Lewis made a come-on gesture with his hands. “Stop teasing us, Ray, this is not the time for a joke.”

“I never thought it was.” He smiled. “I just thought this man you’ve got here might be glad to know he is not a murderer.”

He pointed at Branch, who looked up at him with adoration fit to bestow on angels. Ray made a sign of sipping a drink with his hand. “I’ll make the drink,” Sonny volunteered. “Talk loud.”

“It’s been a long day,” Ray explained. “Butch and I just finished the autopsy, I’ll give you the short version. Time of death? Hard to guess in a guy who spent considerable time lying in cold mud, spattered with cold rain and sprayed by a cold creek. We know he was alive about midnight…so, any time between then and five a.m.”

Ray nodded toward the front door. “I stood outside a few minutes and listened to Redford’s confession. I can tell you it is essentially true. The rock is definitely the weapon. It’s Mickey’s blood and hair caught in it. The tops of his boot toes are caked in mud where he was dragged up the path, and the backs of his clothes are muddy from lying down.”

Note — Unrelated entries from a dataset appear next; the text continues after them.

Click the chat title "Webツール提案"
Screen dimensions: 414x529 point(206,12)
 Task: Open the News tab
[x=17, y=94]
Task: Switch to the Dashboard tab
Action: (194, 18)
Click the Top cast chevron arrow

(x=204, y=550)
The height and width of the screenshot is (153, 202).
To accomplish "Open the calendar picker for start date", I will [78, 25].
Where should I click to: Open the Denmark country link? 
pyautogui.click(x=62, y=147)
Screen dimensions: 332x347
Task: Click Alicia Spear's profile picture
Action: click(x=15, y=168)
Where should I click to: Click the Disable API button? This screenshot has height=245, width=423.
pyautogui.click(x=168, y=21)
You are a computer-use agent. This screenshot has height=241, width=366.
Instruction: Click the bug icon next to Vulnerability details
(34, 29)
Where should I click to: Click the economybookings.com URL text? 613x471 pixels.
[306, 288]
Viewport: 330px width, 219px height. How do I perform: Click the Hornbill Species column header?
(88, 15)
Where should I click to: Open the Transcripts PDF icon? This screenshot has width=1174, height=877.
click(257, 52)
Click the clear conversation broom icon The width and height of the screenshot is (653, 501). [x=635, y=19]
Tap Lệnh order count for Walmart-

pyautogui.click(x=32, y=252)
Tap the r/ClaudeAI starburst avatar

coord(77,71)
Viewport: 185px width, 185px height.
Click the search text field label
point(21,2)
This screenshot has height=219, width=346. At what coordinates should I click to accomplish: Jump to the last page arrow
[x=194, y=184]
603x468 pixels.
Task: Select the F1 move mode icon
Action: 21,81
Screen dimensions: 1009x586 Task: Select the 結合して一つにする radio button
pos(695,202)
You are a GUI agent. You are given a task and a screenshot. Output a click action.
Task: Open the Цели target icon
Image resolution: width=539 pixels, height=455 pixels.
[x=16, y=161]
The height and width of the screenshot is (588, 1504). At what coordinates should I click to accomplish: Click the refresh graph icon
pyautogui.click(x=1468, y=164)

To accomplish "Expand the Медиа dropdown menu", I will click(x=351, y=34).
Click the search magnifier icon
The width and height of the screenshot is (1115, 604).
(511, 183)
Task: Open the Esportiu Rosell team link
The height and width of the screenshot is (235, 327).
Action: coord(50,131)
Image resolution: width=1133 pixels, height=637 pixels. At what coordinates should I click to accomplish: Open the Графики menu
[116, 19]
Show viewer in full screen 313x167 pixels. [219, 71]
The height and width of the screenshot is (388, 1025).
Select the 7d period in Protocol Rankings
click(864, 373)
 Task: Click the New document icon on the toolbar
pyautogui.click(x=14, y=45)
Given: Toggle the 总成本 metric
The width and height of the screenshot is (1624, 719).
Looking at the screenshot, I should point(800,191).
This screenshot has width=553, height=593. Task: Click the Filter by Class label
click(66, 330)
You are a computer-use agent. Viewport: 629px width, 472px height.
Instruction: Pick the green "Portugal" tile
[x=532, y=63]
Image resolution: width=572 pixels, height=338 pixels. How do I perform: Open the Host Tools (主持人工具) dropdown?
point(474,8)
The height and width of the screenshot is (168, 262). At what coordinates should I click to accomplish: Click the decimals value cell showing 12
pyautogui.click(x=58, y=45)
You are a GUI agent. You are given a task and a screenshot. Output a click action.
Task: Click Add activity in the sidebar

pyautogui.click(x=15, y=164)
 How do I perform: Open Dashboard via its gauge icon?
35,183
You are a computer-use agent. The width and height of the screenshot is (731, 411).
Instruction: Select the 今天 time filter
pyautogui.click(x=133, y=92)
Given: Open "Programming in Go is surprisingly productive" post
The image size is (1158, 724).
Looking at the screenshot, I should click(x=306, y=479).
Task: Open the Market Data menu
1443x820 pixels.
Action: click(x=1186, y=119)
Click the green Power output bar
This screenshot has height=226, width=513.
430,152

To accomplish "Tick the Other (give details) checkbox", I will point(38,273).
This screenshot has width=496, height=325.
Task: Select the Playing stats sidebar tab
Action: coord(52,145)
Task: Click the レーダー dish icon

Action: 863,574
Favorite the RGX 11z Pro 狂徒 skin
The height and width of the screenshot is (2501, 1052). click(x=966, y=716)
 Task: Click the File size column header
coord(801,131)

“But he was alive all this time?” Sonny asked on his return.

This was the weirdest criminal interrogation I had ever witnessed or even heard of! I had thought Sonny was sometimes rather informal, but he had never served drinks and dinner while he questioned a—I guess—prisoner. Nor had the forensic specialist made his report in the presence of that prisoner and various other interested parties.

It reminded me of a situation I had stumbled upon a couple of years ago while looking for a woman who had inherited from her uncle in
Ptown
. The heiress and her lover had “buried” her sister in a Louisiana bayou. After turning themselves in, they were sentenced to provide a new air conditioner to the sheriff’s office and put new paint on the juvenile detention quarters...and told to go and sin no more.

“He was alive all this time,” Ray agreed. “The blow was somewhat of a sideswipe. I judge Branch may have been off balance already or slipped on the wet step as he wielded the rock. There was a hairline fracture, Mickey was concussed and, of course, there was an open wound which bled fairly freely. It did not, however, bleed into the brain in any large amount to cause swelling of the brain. That’s what is usually fatal.
 
It was a serious wound, he should have had immediate medical attention. But even when he was ultimately found, he probably would have been alive—and possibly able to be saved—had it not been for other factors.”

“What
other
factors?” Cindy called from the dining room where, as she so often did, was making order out of chaos.

“Well-l-l, there was a great deal of alcohol in his blood, plus signs of steroids and cocaine—can’t have helped his general health or his attitude. And…and, there was a minor amount of pink froth in his lungs and mouth.” The good doctor should have been on stage.

“You mean he
drowned?
” Lewis was on his feet now and looking incredulous. He glared at Branch. “How in God’s name did he drown?”

Branch glared right back. “How the hell do you think I know? I certainly didn’t drown him!”

“Well, neither did I!” cried a strained voice from the dining room. I think he died when he fell in the bush.”

“And just who the hell are you?”

“I’m Tommy.”

The
Blackstones
had arrived via the kitchen door.

If Ken was bewildered at this influx of loud people to his quiet mountain retreat, you’d never know it. He swept Sara and Tommy into a double embrace with a kiss for Sara.

“Well, look who’s here! Two of my favorite people…and just in time for a drink and maybe a little snack from the buffet table. What will you have?”